- [TASKS TO CARRY OUT]
A. In the article on voluntary assisted dying, rewrite the passage starting with "Researchers have looked" and going on through "type of condition.", changing "legislation" to "law" throughout.
B. According to the article on voluntary assisted dying, which two states word their legislation as the condition "will, on the balance of probabilities, cause death within a period of 6 months"?
C. Carry on writing the article on how doctors assess life expectancy for voluntary assisted dying, picking up after its final sentence.

- [TEXT FOR ANALYSIS]

Experts say doctors determining a person’s eligibility for voluntary assisted dying face an “inherently uncertain and imprecise” task. 

Researchers have looked at how doctors assess life expectancy in the context of voluntary assisted dying (VAD). They have found that the task is made more difficult by the inconsistent wording of each state’s legislation. 

In Victoria and South Australia, a person may be eligible for VAD if they have a condition that is ‘expected to cause death within weeks or months, not exceeding 6 months’ and in Tasmania if the condition is ‘expected to cause death within 6 months’.

The legislation in Western Australia and New South Wales states that the condition ‘will, on the balance of probabilities, cause death within a period of 6 months’.

In each of these states, a longer period (12 months) is allowed for people with a neurodegenerative disease. 

In Queensland, the legislation states that the condition is ‘expected to cause death within 12 months’, without distinguishing the type of condition.

Dataset entries
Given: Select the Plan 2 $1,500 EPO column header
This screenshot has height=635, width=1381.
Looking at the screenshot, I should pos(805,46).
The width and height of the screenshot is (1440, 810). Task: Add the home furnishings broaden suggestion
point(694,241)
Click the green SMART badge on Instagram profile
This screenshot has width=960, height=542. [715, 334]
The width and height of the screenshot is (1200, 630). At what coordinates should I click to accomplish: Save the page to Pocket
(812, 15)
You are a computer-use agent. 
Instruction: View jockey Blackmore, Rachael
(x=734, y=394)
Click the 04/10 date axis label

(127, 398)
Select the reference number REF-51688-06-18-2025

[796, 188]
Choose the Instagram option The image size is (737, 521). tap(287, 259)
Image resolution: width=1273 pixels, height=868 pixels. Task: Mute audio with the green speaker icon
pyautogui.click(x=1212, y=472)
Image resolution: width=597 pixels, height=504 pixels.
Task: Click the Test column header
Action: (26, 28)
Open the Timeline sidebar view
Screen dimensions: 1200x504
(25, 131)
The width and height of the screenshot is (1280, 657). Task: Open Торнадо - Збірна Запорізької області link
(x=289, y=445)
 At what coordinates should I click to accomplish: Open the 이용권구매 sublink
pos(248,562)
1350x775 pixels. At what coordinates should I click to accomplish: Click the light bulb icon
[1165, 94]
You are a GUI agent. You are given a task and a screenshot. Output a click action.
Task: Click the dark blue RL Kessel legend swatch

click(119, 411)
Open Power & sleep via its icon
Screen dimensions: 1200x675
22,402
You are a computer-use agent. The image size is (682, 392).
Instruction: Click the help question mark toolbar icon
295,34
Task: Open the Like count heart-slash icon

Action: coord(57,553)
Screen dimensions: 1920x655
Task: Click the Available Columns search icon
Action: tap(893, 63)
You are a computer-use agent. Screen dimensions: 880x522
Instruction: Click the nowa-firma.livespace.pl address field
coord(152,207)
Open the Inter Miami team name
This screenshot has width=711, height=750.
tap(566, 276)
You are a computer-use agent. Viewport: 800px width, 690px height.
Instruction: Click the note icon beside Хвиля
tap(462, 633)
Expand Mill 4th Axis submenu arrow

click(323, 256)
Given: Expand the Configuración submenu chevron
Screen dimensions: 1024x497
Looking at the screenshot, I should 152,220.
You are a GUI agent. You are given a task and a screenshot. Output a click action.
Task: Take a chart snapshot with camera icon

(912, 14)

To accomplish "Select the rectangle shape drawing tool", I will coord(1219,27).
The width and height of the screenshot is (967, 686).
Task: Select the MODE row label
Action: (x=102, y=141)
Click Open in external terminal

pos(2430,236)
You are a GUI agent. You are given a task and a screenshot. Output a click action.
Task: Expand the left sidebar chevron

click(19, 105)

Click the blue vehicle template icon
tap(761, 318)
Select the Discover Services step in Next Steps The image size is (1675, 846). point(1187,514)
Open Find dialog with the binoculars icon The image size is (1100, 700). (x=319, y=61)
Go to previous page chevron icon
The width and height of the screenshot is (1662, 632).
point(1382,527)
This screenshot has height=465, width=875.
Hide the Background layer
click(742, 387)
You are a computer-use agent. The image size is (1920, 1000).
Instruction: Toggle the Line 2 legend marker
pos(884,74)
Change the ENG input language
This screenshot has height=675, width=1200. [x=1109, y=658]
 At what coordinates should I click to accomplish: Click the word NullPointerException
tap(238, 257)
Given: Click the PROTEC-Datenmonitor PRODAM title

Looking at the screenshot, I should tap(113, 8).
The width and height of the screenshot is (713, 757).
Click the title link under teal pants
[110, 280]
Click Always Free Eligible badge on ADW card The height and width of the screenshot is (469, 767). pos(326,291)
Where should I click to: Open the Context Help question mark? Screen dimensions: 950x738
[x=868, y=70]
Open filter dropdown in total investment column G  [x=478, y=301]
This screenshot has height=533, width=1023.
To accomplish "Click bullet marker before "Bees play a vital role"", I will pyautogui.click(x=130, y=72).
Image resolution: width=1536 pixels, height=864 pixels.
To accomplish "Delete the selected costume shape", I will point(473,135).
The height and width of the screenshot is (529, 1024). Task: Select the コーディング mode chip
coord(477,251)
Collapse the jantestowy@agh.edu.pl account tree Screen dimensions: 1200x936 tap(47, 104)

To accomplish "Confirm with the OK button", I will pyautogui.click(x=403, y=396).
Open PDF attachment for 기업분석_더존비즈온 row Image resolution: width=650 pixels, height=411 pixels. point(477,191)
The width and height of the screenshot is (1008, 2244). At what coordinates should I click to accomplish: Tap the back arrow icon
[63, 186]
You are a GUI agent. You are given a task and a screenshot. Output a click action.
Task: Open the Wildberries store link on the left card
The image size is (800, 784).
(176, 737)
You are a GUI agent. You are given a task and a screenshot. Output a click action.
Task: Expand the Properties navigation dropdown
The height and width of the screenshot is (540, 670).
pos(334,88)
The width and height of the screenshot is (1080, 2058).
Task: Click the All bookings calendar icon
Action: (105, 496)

- [EXPECTED RESULTS]
A.
Researchers have looked at how doctors assess life expectancy in the context of voluntary assisted dying (VAD). They have found that the task is made more difficult by the inconsistent wording of each state’s law. 

In Victoria and South Australia, a person may be eligible for VAD if they have a condition that is ‘expected to cause death within weeks or months, not exceeding 6 months’ and in Tasmania if the condition is ‘expected to cause death within 6 months’.

The law in Western Australia and New South Wales states that the condition ‘will, on the balance of probabilities, cause death within a period of 6 months’.

In each of these states, a longer period (12 months) is allowed for people with a neurodegenerative disease. 

In Queensland, the law states that the condition is ‘expected to cause death within 12 months’, without distinguishing the type of condition.

B. Western Australia and New South Wales.

C.
Previous research on the accuracy of oncologists’ prognoses about life expectancy of cancer patients has showed that “most patients in these studies with an expected survival time of less than 6 months died within 6 months”, according to Dr Sharon Nahm from the University of Sydney. 

However, “we have no data about prognostication in people with other terminal illnesses”, she said.

“The VAD legislation requires doctors to predict an unspecified probability of a patient dying within a certain period. This is different to the question more commonly asked by patients, which is ‘how long have I got?’,” Dr Nahm and colleagues wrote in a recent article.

“Doctors are not trained to formulate estimates of expected survival time, or to explain them to patients. We predict that many doctors will find it difficult to answer whether they expect individual patients to die within 6 months.

“Our aim is to highlight our uncertainty about which patients are eligible for VAD under current legislation,” they wrote.

“Assessing a person’s eligibility for VAD is difficult because prognostication is difficult, prognosis is inherently uncertain, and the eligibility criteria are not clearly specified.

“Legislation should be improved by including clearer definitions and explanations of phrases such as ‘expected to cause death within 6 months’ using probabilistic terminology that corresponds with how prognoses are best formulated and communicated.”